B. Die Bediensteten, die in Folge des Eingehens oder der Beschränkung des Betriebs der Anstalten aus der Beschäftigung austreten oder entlassen werden und mindestens drei Monate lang, vom Tage der Verkündigung dieses Gesetzes rückwärts gerechnet, im Dienste der Anstalten gestanden sowie ihren Erwerb ausschließlich oder überwiegend aus dieser Beschäftigung gezogen und vor dem Tage der Verkündigung dieses Gesetzes das achtzehnte Lebensjahr vollendet haben, erhalten, wenn die Beschäftigung gedauert hat:
3 Monate bis einschließlich 6 Monate 1/12,
mehr als 6 Monate bis einschließlich 1 Jahr 2/12,
mehr als 1 Jahr bis einschließlich Jahr 3/12,
mehr als Jahr bis einschließlich 2 Jahre 4/12,
mehr als 2 Jahre bis einschließlich 3 Jahre 6/12,
mehr als 3 Jahre bis einschließlich 4 Jahre 9/12,
mehr als 4 Jahre bis einschließlich 5 Jahre 11/12,
mehr als 5 Jahre bis einschließlich 6 Jahre 14/12,
mehr als 6 Jahre bis einschließlich 7 Jahre 17/12,
mehr als 7 Jahre bis einschließlich 8 Jahre 20/12,
mehr als 8 Jahre bis einschließlich 9 Jahre 23/12,
mehr als 9 Jahre bis einschließlich 10 Jahre 26/12,
mehr als 10 Jahre bis einschließlich 11 Jahre 29/12,
mehr als 11 Jahre bis einschließlich 12 Jahre 32/12
[718]
u. s. w. für jedes weitere Beschäftigungsjahr mehr 3/12 des innerhalb der letzten zwölf Monate bezogenen Gehalts oder Arbeitsverdienstes als einmalige Entschädigung.

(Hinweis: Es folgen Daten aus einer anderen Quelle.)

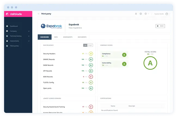Click the Espabrok company logo thumbnail
The height and width of the screenshot is (117, 177).
[51, 26]
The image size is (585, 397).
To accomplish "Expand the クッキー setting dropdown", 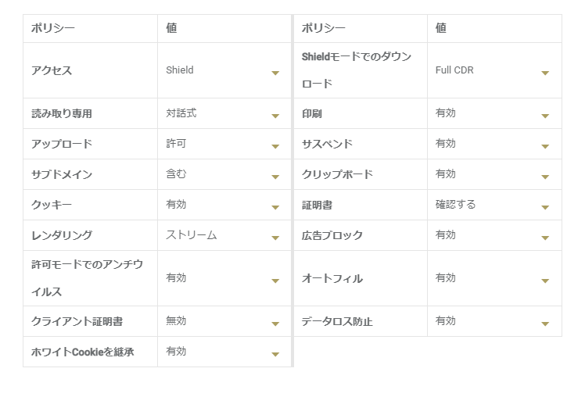I will [x=275, y=207].
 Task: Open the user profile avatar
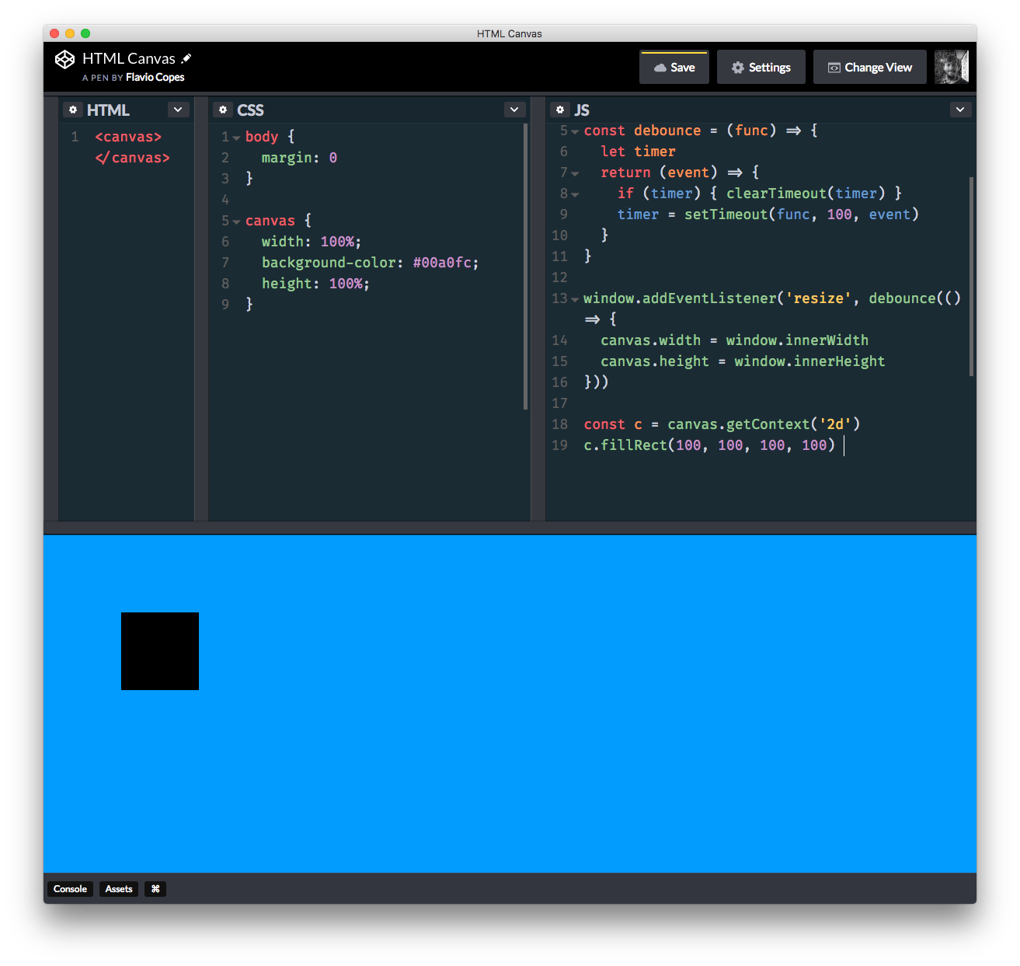tap(951, 68)
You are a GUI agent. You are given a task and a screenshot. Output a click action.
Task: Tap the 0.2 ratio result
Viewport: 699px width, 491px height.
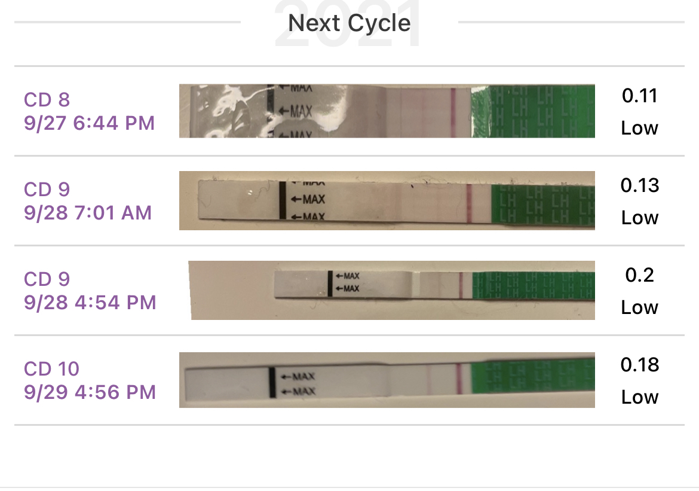click(640, 275)
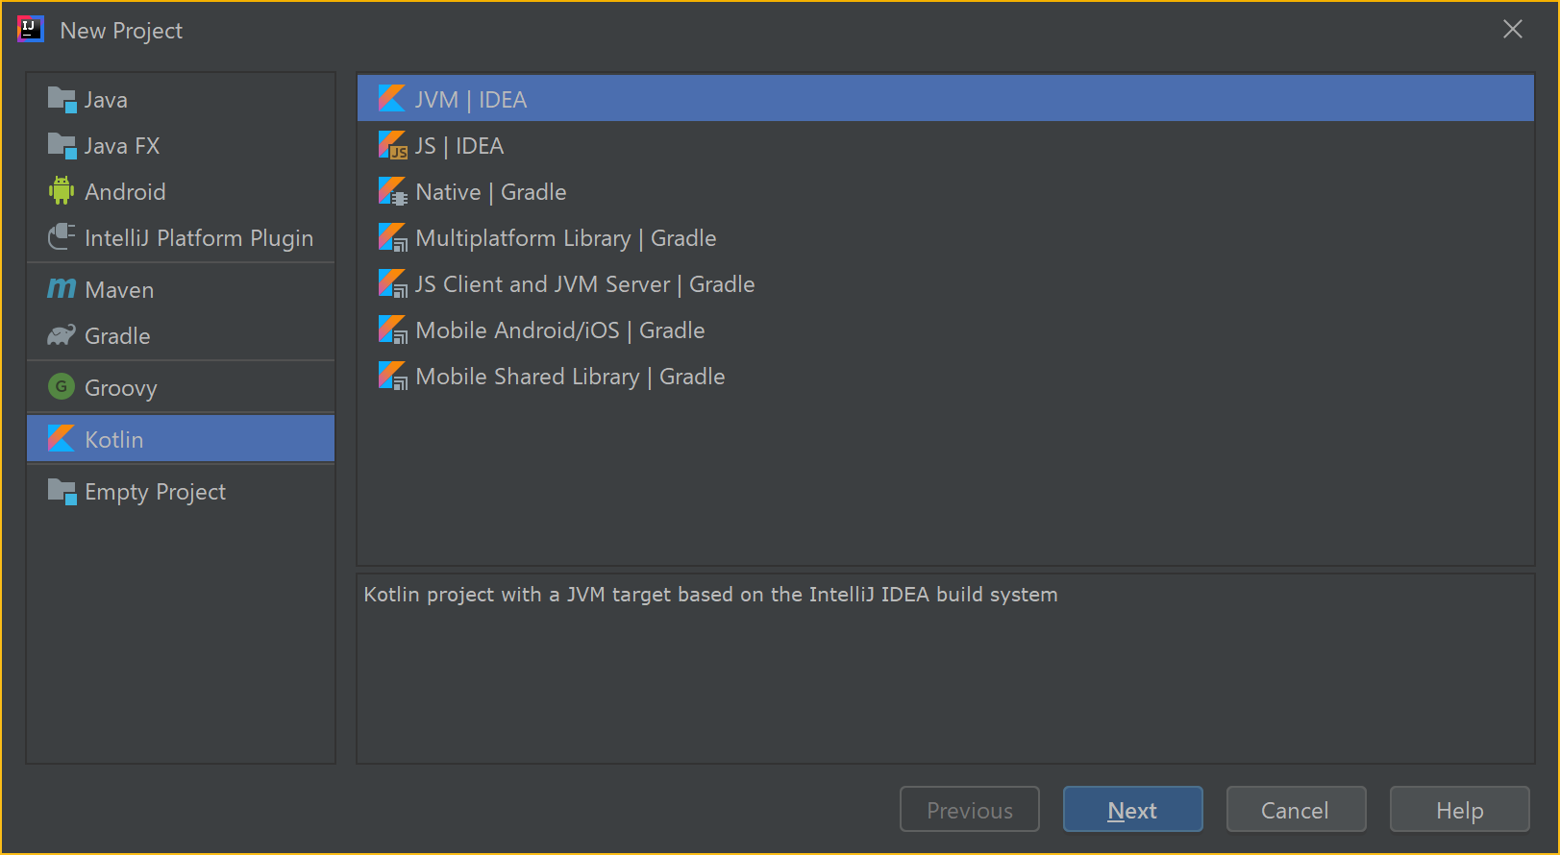The width and height of the screenshot is (1560, 855).
Task: Click the Android robot icon
Action: [x=60, y=190]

Gehälter oder Arbeitsverdienste, welche mehr als 5.000 Mark pro Jahr betragen haben, dürfen nur mit 5.000 Mark bei der Feststellung der Entschädigung angerechnet werden.

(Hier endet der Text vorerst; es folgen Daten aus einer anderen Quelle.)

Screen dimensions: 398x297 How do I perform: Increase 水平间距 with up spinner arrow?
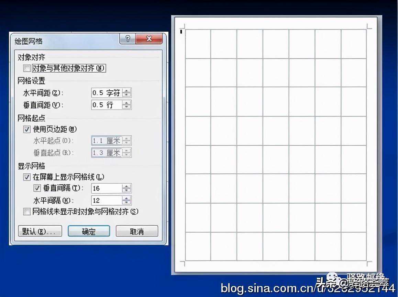click(127, 91)
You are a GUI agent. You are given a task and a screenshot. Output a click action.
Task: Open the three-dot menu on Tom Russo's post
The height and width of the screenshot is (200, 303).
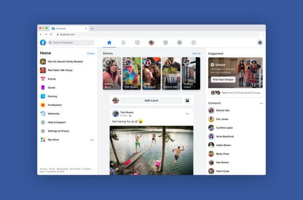point(187,114)
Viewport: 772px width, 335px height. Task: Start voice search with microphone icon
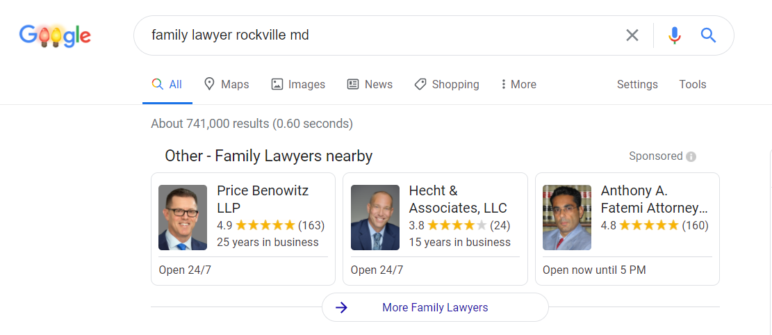(674, 35)
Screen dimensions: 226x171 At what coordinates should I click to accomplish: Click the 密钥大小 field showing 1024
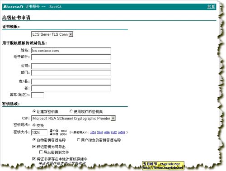pos(39,133)
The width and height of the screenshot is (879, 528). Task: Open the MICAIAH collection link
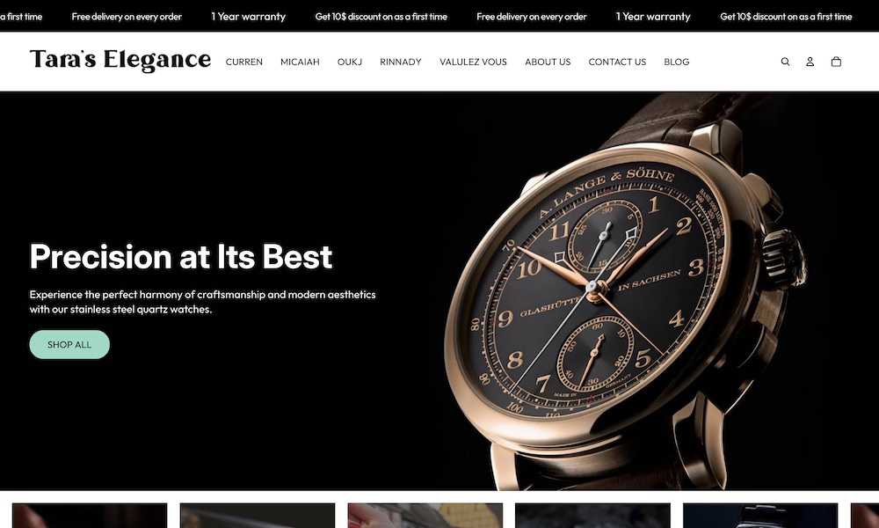point(300,62)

Besteht das Gehalt oder der Arbeitsverdienst ganz oder zum Theil aus Antheilen an der Geschäftseinnahme oder am Geschäftsgewinne, so werden diese Antheile mit dem Durchschnitte der vor der Verkündigung dieses Gesetzes liegenden zwei Beschäftigungsjahre angesetzt.

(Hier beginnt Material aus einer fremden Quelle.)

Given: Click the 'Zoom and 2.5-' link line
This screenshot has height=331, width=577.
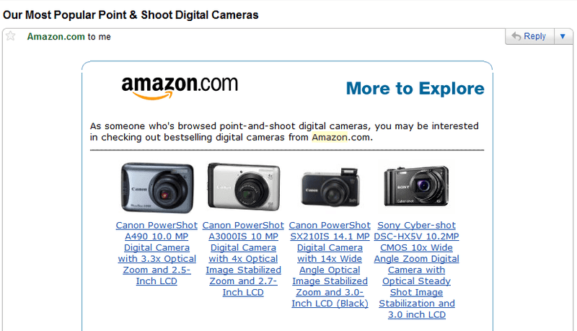Looking at the screenshot, I should [157, 270].
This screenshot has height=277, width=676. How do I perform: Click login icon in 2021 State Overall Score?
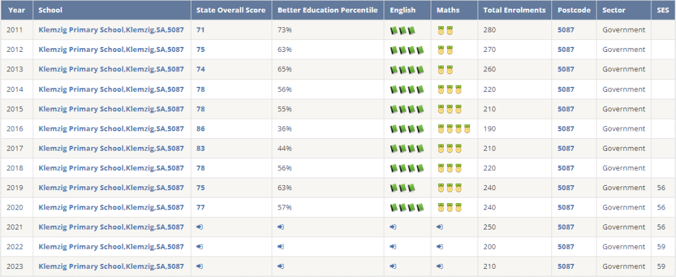tap(199, 227)
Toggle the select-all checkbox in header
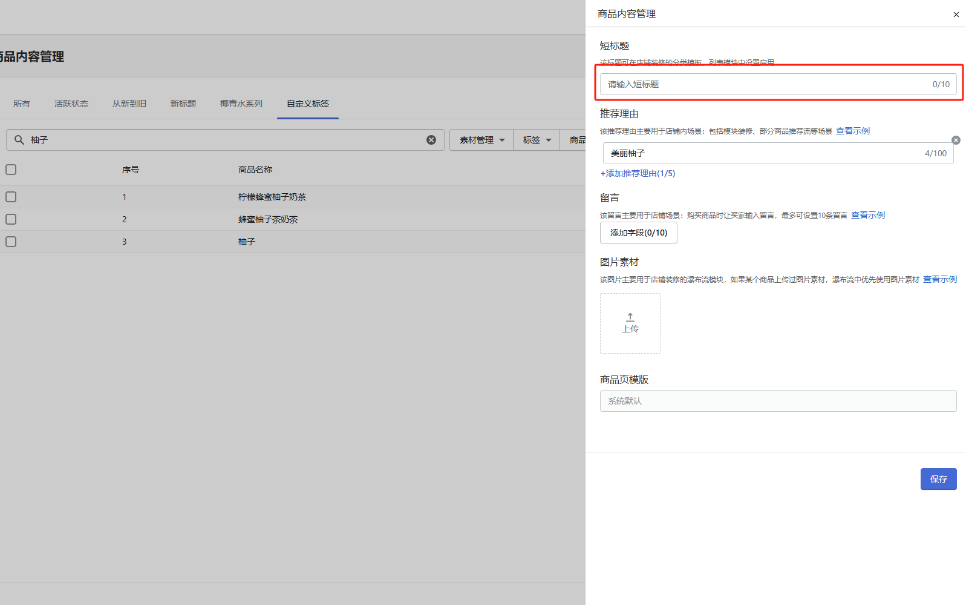 click(x=11, y=170)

Hat die Beschäftigung weniger als zwölf Monate gedauert, so wird der Berechnung der Entschädigung der Betrag zu Grunde gelegt, der nach dem durchschnittlich für den Tag bezogenen Gehalt oder Arbeitsverdienste sich im Laufe eines Jahres ergeben hätte.
Von der Entschädigung sind die Bediensteten ausgeschlossen, die von der Postverwaltung in eine ihrem bisherigen Beschäftigungsverhältniß entsprechende Dienststelle von mindestens ihren bisherigen Bezügen gleichkommenden Dienstbezügen übernommen werden.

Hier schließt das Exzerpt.